Obsessions are thoughts, images, ideas, or urges that are persistent and uncontrollable, intrude on consciousness, and usually cause significant anxiety or distress. Compulsions are repetitive behaviors or mental acts that an individual feels they must perform.
Most people can ignore or dismiss such thoughts, attribute them to their distress, and allow the thought to subside over time. According to cognitive-behavioral theories, what differentiates people with obsessive-compulsive disorder (OCD) from people without the disorder is their inability to turn off these negative intrusive thoughts.
Individuals that are most likely to experience trauma-based obsessive-compulsive disorder include people that are depressed or generally anxious much of the time. When this occurs, even minor negative events can invoke intrusive, negative thoughts.
Differences in thought patterns of people with OCD include:
- The tendency towards rigid normalization thinking
- People who judge their negative intrusive thoughts as more unacceptable than most people may become more anxious and guilty about having them
- Extremely high levels of anxiety make it difficult to dismiss thoughts
Compulsions are mainly developed through operative conditioning. People with anxiety-provoking obsessions have adopted the belief that if they engage in certain behaviors, they can reduce their anxiety.
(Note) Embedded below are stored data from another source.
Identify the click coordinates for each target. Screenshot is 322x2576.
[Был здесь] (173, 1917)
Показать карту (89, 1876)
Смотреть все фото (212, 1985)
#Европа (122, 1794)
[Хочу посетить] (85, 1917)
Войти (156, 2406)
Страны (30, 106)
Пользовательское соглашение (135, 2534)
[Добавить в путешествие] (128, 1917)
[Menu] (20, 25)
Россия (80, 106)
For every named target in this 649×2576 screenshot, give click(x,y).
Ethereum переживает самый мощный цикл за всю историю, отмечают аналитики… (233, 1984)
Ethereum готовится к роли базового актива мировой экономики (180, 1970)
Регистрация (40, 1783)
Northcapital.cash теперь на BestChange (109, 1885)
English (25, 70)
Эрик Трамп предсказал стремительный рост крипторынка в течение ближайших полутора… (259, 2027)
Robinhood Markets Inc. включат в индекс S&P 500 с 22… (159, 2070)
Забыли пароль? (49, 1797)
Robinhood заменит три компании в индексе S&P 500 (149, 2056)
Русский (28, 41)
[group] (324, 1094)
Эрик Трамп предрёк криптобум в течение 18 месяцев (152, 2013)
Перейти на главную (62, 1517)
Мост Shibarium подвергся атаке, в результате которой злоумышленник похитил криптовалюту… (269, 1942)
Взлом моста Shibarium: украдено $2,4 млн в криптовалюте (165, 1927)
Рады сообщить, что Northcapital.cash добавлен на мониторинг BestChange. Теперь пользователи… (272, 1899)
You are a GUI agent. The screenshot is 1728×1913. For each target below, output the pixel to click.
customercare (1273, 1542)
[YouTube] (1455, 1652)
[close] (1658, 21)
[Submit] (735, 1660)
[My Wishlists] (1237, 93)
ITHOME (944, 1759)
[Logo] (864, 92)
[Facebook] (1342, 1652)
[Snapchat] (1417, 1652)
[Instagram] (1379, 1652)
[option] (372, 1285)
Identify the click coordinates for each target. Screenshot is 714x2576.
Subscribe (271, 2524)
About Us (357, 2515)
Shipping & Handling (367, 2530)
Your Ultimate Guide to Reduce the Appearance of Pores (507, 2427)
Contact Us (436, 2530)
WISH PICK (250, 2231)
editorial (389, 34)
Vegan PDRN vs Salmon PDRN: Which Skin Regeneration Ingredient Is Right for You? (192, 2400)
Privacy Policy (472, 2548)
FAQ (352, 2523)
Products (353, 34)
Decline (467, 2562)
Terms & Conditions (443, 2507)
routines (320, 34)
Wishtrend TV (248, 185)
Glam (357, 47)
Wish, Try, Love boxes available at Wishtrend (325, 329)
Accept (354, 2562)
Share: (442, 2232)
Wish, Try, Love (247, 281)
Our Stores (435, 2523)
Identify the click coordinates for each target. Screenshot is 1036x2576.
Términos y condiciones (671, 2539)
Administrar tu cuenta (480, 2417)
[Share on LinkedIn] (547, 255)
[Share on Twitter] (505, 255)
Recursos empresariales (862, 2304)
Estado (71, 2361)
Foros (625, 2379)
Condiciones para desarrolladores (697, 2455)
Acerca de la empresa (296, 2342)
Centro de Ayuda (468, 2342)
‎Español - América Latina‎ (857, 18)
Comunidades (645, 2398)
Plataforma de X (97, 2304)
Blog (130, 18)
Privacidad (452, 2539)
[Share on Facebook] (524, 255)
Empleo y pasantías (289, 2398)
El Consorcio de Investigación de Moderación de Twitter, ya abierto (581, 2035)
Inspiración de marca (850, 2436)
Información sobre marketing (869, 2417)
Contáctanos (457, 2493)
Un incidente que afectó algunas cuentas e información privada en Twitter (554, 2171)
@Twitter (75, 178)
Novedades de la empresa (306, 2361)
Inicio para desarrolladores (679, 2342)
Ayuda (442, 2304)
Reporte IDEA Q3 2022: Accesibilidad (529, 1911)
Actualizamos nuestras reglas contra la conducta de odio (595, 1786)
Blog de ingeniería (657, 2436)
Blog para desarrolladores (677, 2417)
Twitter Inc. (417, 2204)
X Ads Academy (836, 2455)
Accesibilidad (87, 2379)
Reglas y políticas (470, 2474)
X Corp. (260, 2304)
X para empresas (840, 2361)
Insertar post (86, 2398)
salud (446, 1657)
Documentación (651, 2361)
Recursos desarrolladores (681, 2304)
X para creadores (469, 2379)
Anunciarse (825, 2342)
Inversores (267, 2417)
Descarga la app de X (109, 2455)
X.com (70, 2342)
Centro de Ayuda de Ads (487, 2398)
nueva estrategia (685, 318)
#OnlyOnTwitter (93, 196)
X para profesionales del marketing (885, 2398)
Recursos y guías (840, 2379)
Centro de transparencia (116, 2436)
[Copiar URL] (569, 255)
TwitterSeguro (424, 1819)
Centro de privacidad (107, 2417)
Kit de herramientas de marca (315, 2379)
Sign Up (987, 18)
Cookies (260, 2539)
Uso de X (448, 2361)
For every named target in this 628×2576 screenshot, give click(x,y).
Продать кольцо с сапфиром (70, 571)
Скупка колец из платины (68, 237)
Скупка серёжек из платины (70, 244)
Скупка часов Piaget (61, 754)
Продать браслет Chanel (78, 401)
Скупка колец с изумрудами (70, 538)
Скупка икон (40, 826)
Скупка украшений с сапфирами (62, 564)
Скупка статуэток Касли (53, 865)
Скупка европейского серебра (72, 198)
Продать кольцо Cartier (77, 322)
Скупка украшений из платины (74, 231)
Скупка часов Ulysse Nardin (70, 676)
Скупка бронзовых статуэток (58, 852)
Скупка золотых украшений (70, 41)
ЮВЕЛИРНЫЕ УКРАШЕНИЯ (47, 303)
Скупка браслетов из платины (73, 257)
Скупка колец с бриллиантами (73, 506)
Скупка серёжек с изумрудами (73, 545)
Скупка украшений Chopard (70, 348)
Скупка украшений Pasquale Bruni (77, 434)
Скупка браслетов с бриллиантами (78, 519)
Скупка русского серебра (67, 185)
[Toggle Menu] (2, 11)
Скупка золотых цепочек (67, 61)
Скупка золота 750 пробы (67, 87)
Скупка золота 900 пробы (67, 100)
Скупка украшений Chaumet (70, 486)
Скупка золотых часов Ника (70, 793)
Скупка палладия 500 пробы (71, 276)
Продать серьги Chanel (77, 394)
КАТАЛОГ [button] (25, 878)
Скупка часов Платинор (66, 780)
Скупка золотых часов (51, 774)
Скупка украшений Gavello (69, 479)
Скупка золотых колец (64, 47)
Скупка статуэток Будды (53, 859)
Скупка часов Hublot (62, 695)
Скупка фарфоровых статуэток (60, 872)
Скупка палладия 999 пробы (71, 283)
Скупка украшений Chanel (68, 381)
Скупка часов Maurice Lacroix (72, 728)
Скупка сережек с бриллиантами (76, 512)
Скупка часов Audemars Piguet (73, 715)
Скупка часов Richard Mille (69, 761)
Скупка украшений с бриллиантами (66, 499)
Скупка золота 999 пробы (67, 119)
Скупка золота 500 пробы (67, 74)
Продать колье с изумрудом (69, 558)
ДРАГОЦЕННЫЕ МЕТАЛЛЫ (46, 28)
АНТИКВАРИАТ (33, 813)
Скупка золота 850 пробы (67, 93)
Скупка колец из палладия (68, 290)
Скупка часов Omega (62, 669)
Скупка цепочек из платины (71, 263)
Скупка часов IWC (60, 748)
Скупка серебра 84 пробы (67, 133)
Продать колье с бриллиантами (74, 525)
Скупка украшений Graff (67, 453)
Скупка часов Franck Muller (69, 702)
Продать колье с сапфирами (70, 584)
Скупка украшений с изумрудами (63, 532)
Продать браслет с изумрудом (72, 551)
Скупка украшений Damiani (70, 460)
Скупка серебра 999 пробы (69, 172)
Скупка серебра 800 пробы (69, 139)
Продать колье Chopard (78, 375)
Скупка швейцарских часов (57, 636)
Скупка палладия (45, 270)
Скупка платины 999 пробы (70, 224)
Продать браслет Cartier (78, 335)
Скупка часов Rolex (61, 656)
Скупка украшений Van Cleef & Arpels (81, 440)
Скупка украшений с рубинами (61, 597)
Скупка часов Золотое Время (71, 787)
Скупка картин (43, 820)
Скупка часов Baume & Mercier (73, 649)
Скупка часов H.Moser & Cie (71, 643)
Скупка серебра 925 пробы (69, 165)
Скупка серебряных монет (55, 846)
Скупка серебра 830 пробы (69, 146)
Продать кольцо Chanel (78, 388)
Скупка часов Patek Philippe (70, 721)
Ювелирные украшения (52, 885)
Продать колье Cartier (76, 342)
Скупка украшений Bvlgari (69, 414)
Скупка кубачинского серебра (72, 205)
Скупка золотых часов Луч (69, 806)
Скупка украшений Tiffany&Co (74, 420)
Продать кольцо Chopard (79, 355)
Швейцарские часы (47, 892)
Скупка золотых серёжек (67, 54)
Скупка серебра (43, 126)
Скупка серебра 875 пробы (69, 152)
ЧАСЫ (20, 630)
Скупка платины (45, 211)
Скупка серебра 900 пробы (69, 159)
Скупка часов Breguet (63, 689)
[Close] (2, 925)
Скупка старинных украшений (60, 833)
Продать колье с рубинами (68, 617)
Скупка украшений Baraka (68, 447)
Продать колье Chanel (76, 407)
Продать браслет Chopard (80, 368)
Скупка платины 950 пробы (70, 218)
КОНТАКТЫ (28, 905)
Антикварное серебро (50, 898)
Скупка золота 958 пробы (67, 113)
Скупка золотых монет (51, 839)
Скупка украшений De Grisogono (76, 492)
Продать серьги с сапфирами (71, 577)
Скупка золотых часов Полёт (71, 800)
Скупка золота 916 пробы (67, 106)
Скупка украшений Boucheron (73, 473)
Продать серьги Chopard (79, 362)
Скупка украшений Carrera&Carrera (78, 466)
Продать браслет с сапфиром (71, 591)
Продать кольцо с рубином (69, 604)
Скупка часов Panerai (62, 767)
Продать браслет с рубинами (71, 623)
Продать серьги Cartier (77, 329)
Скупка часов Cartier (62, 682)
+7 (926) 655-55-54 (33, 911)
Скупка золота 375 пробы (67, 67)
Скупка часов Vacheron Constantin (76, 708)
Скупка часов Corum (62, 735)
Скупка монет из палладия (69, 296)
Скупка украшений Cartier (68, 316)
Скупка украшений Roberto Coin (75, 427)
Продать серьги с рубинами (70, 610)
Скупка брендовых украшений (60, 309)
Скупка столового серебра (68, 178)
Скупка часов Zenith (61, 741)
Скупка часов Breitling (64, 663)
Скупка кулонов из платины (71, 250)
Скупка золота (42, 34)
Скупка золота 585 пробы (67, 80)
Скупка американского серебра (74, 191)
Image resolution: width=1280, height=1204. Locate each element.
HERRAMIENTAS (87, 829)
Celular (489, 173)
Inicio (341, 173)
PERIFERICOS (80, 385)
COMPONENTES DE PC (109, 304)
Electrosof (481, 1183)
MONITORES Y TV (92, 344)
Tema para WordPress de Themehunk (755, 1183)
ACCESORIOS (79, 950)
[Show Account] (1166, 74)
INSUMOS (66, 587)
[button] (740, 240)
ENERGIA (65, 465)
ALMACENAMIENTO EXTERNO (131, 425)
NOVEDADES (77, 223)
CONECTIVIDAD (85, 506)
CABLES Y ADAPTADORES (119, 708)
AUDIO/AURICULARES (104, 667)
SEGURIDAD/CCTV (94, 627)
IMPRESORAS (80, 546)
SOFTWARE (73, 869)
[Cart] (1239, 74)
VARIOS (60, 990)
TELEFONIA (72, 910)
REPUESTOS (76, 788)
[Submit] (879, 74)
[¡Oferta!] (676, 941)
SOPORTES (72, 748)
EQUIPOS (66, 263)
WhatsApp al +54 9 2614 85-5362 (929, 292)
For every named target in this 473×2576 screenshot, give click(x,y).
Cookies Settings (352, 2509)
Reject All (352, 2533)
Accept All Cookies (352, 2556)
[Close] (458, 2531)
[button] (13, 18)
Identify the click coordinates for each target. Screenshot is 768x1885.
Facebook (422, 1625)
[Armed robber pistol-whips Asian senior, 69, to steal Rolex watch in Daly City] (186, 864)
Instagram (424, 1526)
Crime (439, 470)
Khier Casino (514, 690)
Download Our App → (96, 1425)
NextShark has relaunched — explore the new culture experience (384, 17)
Each time the person uses the behavior to reduce the obsession, the behaviors are negatively reinforced; thus, compulsions are born. Eventually, obsessions and compulsiveness intensify and cause an impaired ability to function in personal and professional settings.
OCD and Trauma
Trauma-related distress has been defined as psychological distress as a direct result of experiencing a stressful event. The psychological distress typically manifests as intrusive thoughts, including flashbacks, nightmares, and hypervigilance. Flashbacks, nightmares, and hypervigilance usually surround the traumatic event the individual experienced.
The symptoms that an individual may experience are variable and situationally dependent. At times, the symptoms are clearly anxiety or fear-oriented. At other times, the clinical picture includes depressive symptoms, anger and aggression, or dissociation. Any combination of symptoms may be present at different times after exposure to an aversive or distressing event.
Cognitive-Behavioral Therapy for Trauma-Induced OCD
Cognitive-behavioral therapy (CBT) is a way for clients to identify thoughts, sounds, and other triggers that create anxiety, flashbacks, and paranoia to stop the compulsive behaviors associated with OCD. Today, it is the most widely used method for treating mental health disorders, including OCD.
The cognitive component of CBT for OCD involves challenging the individual’s moralistic thoughts an excessive sense of responsibility. An example is an individual who writes work emails repeatedly due to an intense and unreasonable fear of making an error and being criticized for it. That fear and obsession with perfection can be the result of growing up in a household with extremely critical parents. Because of this, that person obsessively writes the same email over and over until she is sure that there are no errors.
Exposure and response prevention therapy exposes the client to the focus of the obsession and prevents compulsive responses to the resulting anxiety. Repeated exposure to the obsession while preventing the person from engaging in the compulsive behavior extinguishes the client’s anxiety associated with the obsession. The client is taught to identify and practice behaviors that discourage engaging in compulsive behavior and do not lead to a negative result.
Family-focused therapy is one of the most widely used psychosocial interventions that has been proven to significantly produce positive results in mental health disorder treatments. This type of therapy weakens the impact of mental health disorders through the prevention of reversions, the reduction of disruptive behaviors and intrusive thoughts, encouraging compliance with medication use, and decreasing suicidal ideation. Family-focused therapy is time-regulated and focuses on the present, as well as symptoms respite and symptom control.
Interpersonal and Social Rhythm Theory
In interpersonal and social therapy, clients are offered various tools and techniques that help them develop consistency in their behavior to cultivate a routine. This decreases symptoms and increases a healthy social and home life and work environment. The day is broken into manageable, time-associated segments. With practice, a client can learn to maintain a schedule to ensure the client refrains from ritualizing for an excessive amount of time.
A study published by Health Psychology and Behavioral Medicine states, “The evidence suggesting the impact of trauma on OCD is irrefutable. Because trauma can complicate the treatment of OCD and/or have practical implications about the specific course of treatment, an accurate evaluation of the traumatic event, themes, and impact is necessary.” The primary goals of psychoeducation include providing clients and their families with accurate and consistent information about the diagnosis, causes, and treatment of OCD.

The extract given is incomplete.